In biomedical data analysis, Multiple Instance Learning (MIL) models have emerged as a powerful tool to classify patients' microscopy samples. However, the data-intensive requirement of these models poses a significant challenge in scenarios with scarce data availability, e.g., in rare diseases. We introduce a topological regularization term to MIL to mitigate this challenge. It provides a shape-preserving inductive bias that compels the encoder to maintain the essential geometrical-topological structure of input bags during projection into latent space. This enhances the performance and generalization of the MIL classifier regardless of the aggregation function, particularly for scarce training data. The effectiveness of our method is confirmed through experiments across a range of datasets, showing an average enhancement of 2.8% for MIL benchmarks, 15.3% for synthetic MIL datasets, and 5.5% for real-world biomedical datasets over the current state-of-the-art.
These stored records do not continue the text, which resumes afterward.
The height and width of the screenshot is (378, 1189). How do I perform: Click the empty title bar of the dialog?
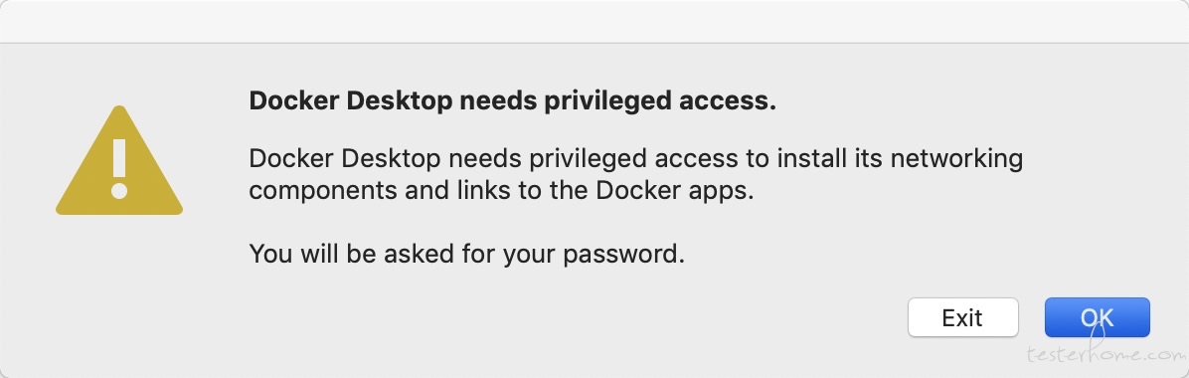(595, 21)
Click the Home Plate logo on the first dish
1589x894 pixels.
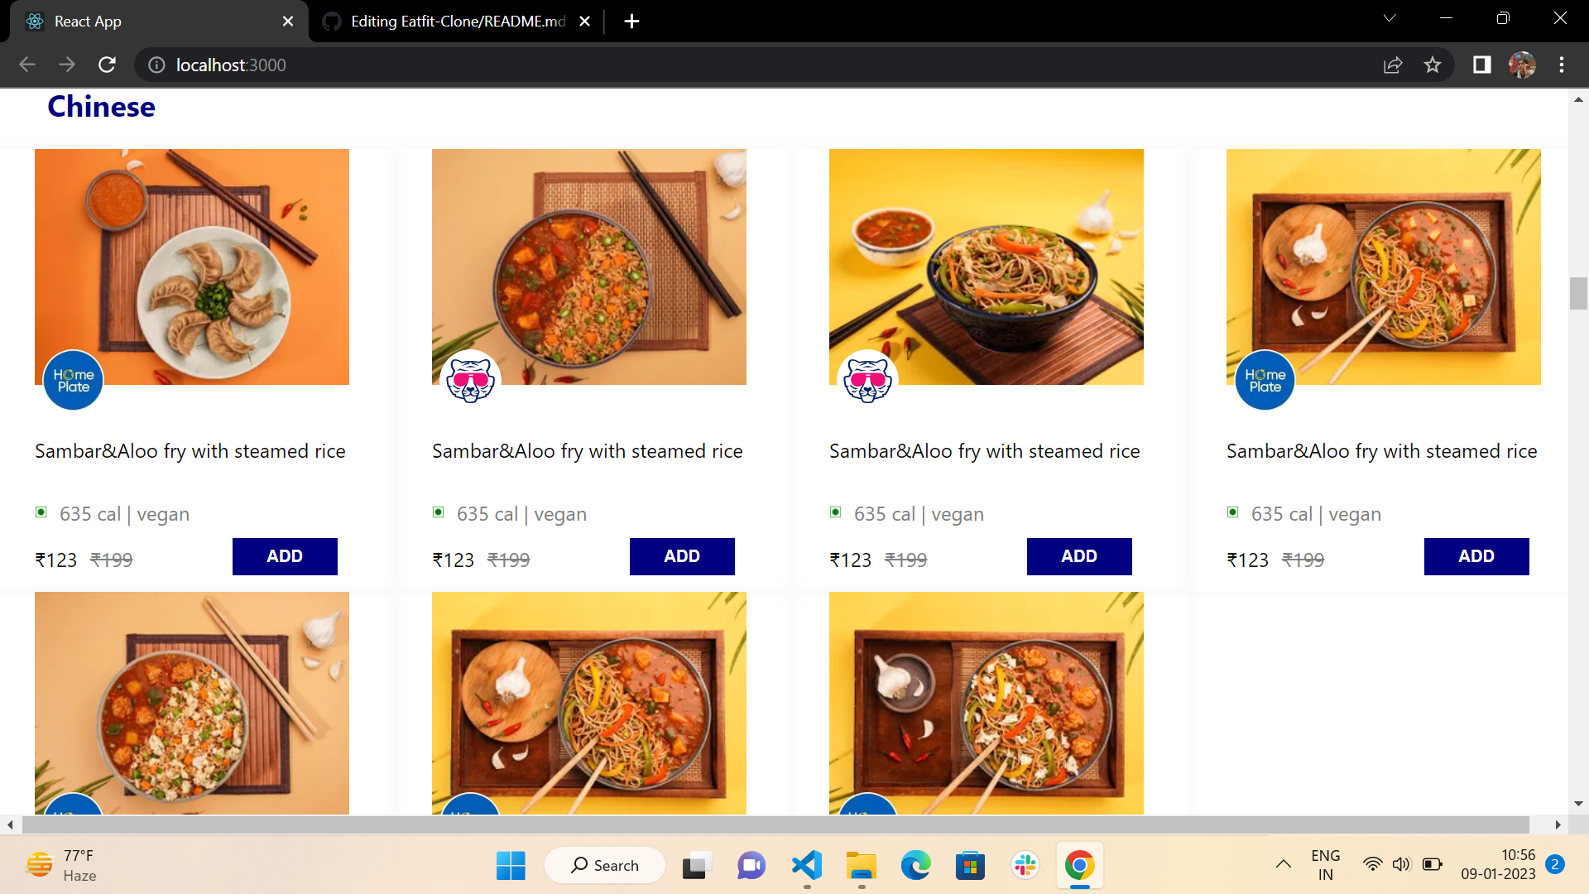72,380
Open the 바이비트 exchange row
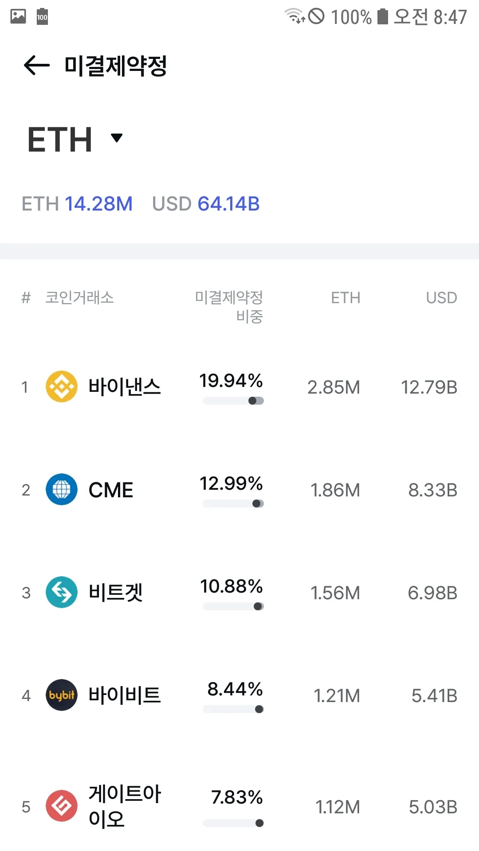The image size is (479, 851). click(x=124, y=695)
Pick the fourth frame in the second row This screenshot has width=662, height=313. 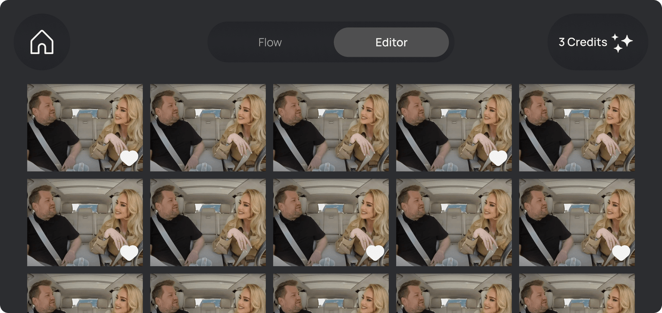click(454, 222)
翻译：在生物医学数据分析中，多实例学习（MIL）模型已成为对患者显微样本进行分类的强大工具。然而，这些模型对数据的密集需求在数据稀缺（如罕见疾病）场景中构成了重大挑战。我们引入一种拓扑正则化项以缓解这一挑战。该正则化项提供了保持形状的归纳偏置，强制编码器在将输入包投影到潜在空间时维持其基本几何-拓扑结构。无论采用何种聚合函数，这都能提升MIL分类器的性能与泛化能力，尤其在训练数据稀缺时更为显著。通过跨多个数据集的实验，我们的方法有效性得到验证：与当前最优方法相比，在MIL基准数据集上平均提升2.8%，在合成MIL数据集上提升15.3%，在真实生物医学数据集上提升5.5%。